→ WHAT YOU SHOULD DO
Leave the pictures out and quote only the lines from the one with "Task: Expand Output dynamic range dropdown" down to the end of the listing below.

→ TASK MATERIAL
::::::::

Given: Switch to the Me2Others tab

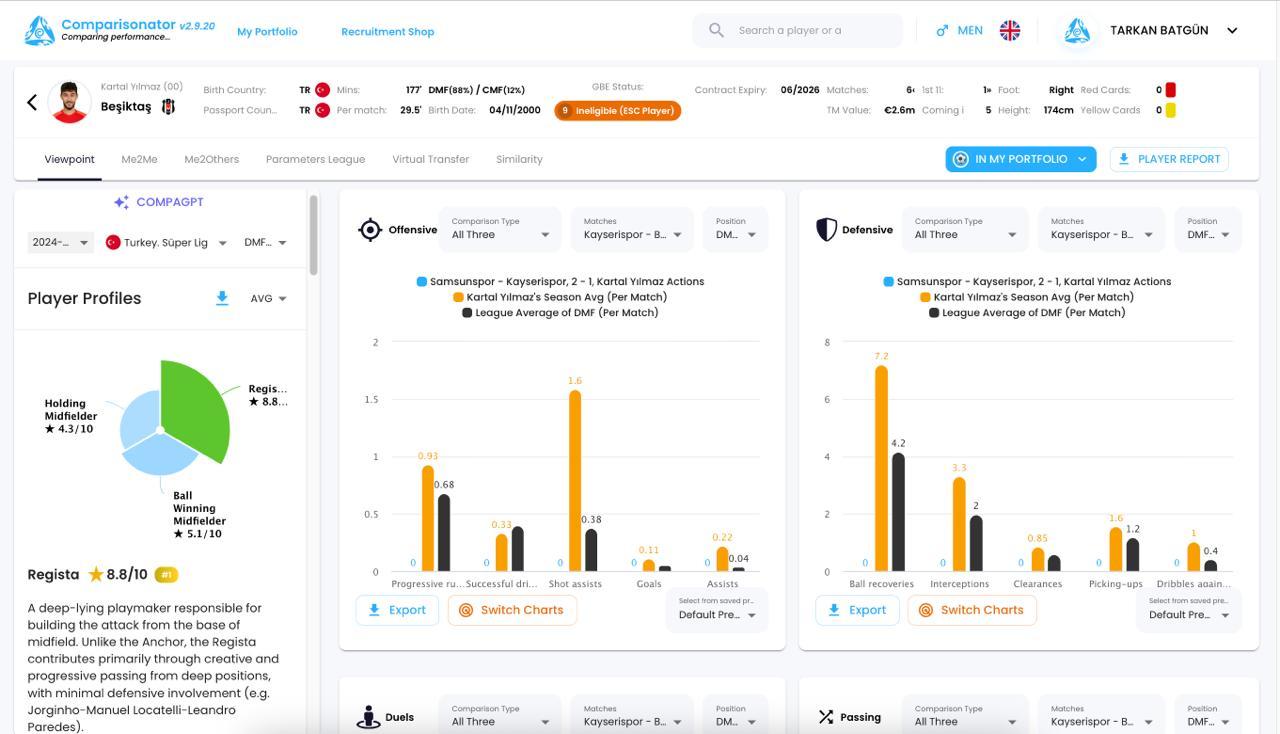Looking at the screenshot, I should tap(211, 159).
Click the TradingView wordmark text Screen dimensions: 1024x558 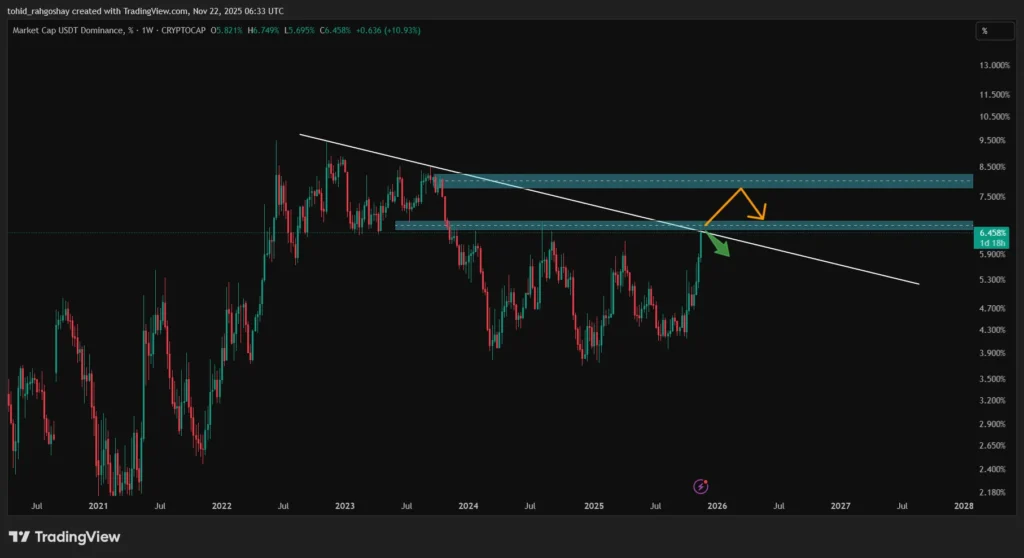click(77, 537)
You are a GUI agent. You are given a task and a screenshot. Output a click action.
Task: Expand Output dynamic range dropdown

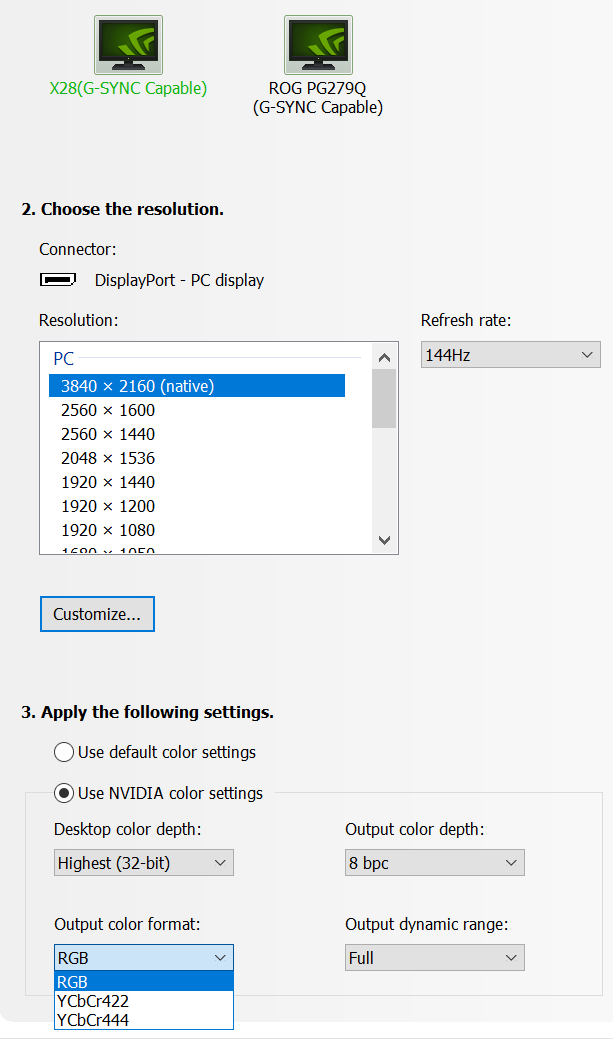pos(434,958)
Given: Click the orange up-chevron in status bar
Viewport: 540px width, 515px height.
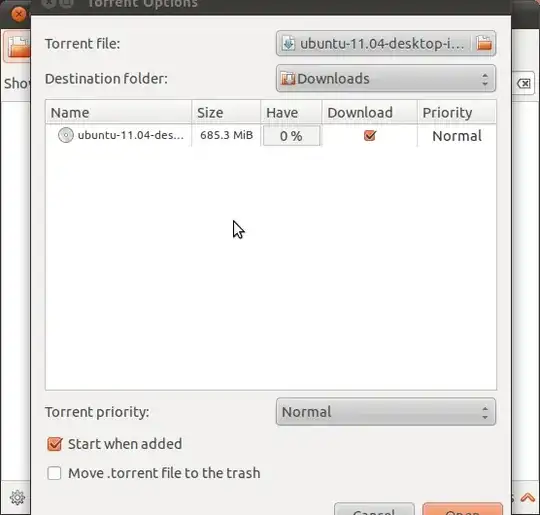Looking at the screenshot, I should [528, 498].
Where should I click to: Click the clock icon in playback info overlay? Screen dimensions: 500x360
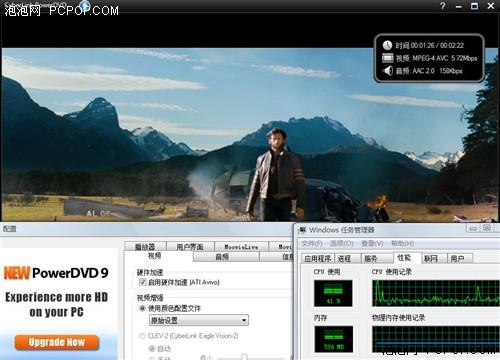[387, 45]
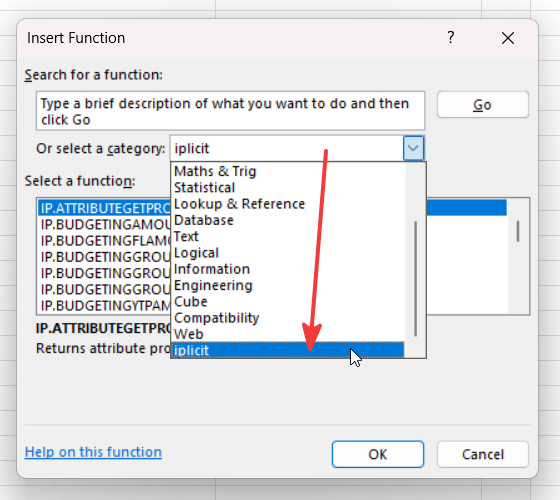Pick the Information category
Image resolution: width=560 pixels, height=500 pixels.
tap(212, 269)
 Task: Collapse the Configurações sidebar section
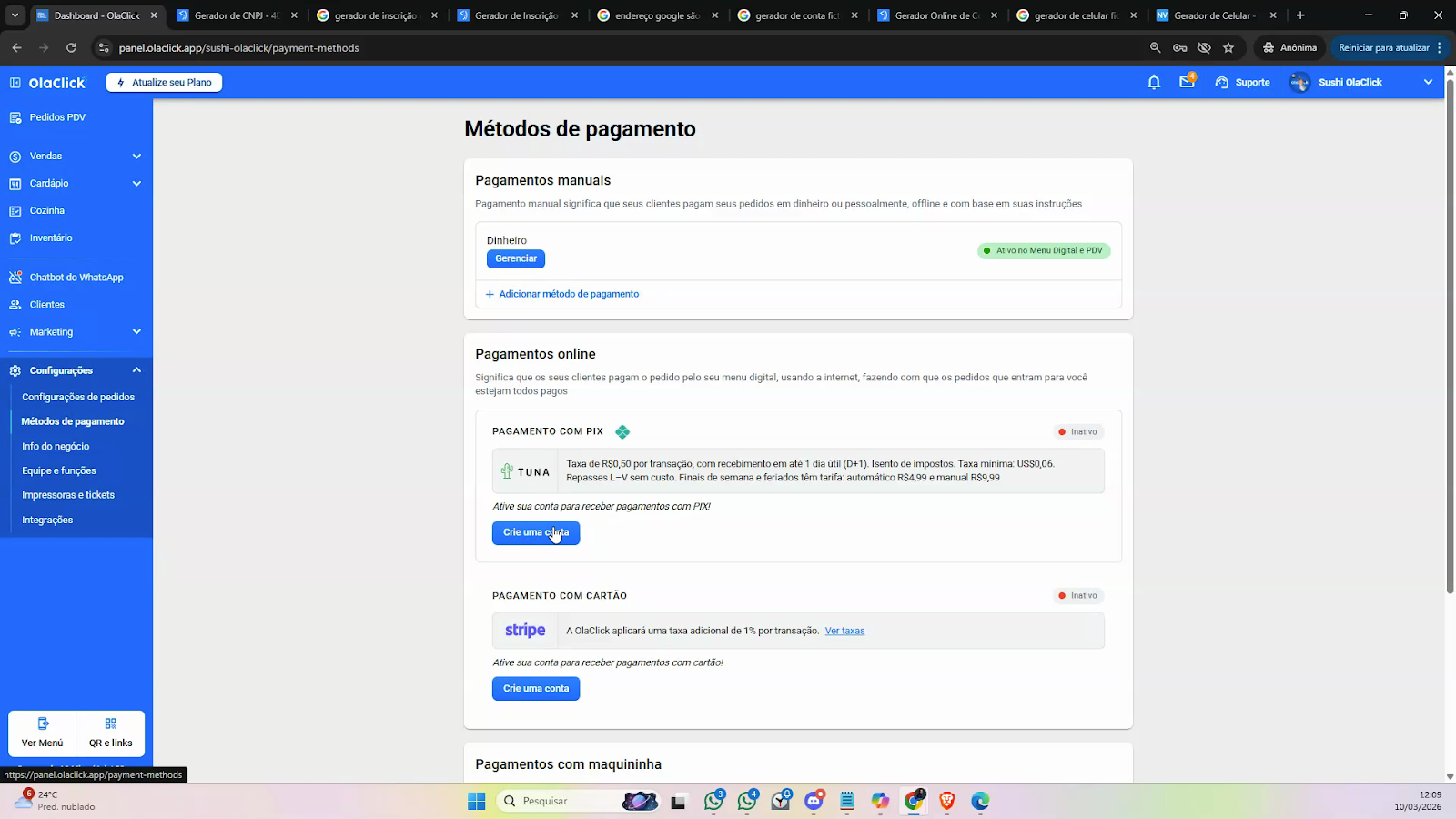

::::::::

→ TASK RESPONSE
Task: Expand Output dynamic range dropdown

pos(434,958)
Given: Click the orange up-chevron in status bar
Viewport: 540px width, 515px height.
Looking at the screenshot, I should [528, 498].
Where should I click to: Click the clock icon in playback info overlay? Screen dimensions: 500x360
[387, 45]
Pick the Information category
Image resolution: width=560 pixels, height=500 pixels.
tap(212, 269)
 Task: Collapse the Configurações sidebar section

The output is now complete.